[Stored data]

- - -

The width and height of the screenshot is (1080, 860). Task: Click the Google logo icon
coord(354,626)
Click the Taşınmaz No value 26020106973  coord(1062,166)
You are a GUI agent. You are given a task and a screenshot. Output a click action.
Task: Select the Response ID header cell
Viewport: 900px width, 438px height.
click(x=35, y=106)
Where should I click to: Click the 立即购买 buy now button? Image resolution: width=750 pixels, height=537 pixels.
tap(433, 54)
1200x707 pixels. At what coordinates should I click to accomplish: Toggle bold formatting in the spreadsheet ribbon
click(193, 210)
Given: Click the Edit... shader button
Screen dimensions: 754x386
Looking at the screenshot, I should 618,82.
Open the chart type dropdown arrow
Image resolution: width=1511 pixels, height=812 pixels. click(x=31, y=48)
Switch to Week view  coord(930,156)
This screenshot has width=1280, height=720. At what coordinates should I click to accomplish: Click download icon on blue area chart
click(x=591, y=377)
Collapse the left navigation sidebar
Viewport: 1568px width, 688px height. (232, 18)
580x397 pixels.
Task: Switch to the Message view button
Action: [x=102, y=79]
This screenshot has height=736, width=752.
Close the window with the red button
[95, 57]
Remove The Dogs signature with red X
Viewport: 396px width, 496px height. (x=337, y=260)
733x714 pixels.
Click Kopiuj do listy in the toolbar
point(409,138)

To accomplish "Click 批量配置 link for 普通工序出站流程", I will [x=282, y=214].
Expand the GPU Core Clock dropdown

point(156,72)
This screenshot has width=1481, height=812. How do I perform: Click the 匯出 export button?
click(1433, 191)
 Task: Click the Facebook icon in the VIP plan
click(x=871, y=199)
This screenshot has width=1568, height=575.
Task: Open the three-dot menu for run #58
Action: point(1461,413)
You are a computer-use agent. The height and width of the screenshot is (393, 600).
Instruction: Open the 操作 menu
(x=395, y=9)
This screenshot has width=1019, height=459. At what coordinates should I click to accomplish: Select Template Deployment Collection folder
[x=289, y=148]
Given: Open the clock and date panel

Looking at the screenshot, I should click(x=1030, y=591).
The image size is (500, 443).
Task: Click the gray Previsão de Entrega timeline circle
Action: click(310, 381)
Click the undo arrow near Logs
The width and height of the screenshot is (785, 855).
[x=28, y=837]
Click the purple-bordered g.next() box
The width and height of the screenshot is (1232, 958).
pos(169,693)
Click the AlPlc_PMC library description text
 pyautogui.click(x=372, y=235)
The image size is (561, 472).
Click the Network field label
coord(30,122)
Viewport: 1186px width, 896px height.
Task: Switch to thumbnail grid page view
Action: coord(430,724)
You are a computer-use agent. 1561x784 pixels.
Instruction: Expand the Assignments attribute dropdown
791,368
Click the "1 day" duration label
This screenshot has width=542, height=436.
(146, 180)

- - -

The task =
Write every record out again, letter for letter.

Response to the exercise =
The width and height of the screenshot is (1080, 860). Task: Click the Google logo icon
coord(354,626)
Click the Taşınmaz No value 26020106973  coord(1062,166)
You are a GUI agent. You are given a task and a screenshot. Output a click action.
Task: Select the Response ID header cell
Viewport: 900px width, 438px height.
click(x=35, y=106)
Where should I click to: Click the 立即购买 buy now button? Image resolution: width=750 pixels, height=537 pixels.
tap(433, 54)
1200x707 pixels. At what coordinates should I click to accomplish: Toggle bold formatting in the spreadsheet ribbon
click(193, 210)
Given: Click the Edit... shader button
Screen dimensions: 754x386
Looking at the screenshot, I should 618,82.
Open the chart type dropdown arrow
Image resolution: width=1511 pixels, height=812 pixels. click(x=31, y=48)
Switch to Week view  coord(930,156)
This screenshot has width=1280, height=720. At what coordinates should I click to accomplish: Click download icon on blue area chart
click(x=591, y=377)
Collapse the left navigation sidebar
Viewport: 1568px width, 688px height. (232, 18)
580x397 pixels.
Task: Switch to the Message view button
Action: [x=102, y=79]
This screenshot has height=736, width=752.
Close the window with the red button
[95, 57]
Remove The Dogs signature with red X
Viewport: 396px width, 496px height. (x=337, y=260)
733x714 pixels.
Click Kopiuj do listy in the toolbar
point(409,138)

To accomplish "Click 批量配置 link for 普通工序出站流程", I will [x=282, y=214].
Expand the GPU Core Clock dropdown

point(156,72)
This screenshot has width=1481, height=812. How do I perform: Click the 匯出 export button?
click(1433, 191)
 Task: Click the Facebook icon in the VIP plan
click(x=871, y=199)
This screenshot has width=1568, height=575.
Task: Open the three-dot menu for run #58
Action: point(1461,413)
You are a computer-use agent. The height and width of the screenshot is (393, 600).
Instruction: Open the 操作 menu
(x=395, y=9)
This screenshot has width=1019, height=459. At what coordinates should I click to accomplish: Select Template Deployment Collection folder
[x=289, y=148]
Given: Open the clock and date panel

Looking at the screenshot, I should click(x=1030, y=591).
The image size is (500, 443).
Task: Click the gray Previsão de Entrega timeline circle
Action: click(310, 381)
Click the undo arrow near Logs
The width and height of the screenshot is (785, 855).
[x=28, y=837]
Click the purple-bordered g.next() box
The width and height of the screenshot is (1232, 958).
pos(169,693)
Click the AlPlc_PMC library description text
 pyautogui.click(x=372, y=235)
The image size is (561, 472).
Click the Network field label
coord(30,122)
Viewport: 1186px width, 896px height.
Task: Switch to thumbnail grid page view
Action: coord(430,724)
You are a computer-use agent. 1561x784 pixels.
Instruction: Expand the Assignments attribute dropdown
791,368
Click the "1 day" duration label
This screenshot has width=542, height=436.
(146, 180)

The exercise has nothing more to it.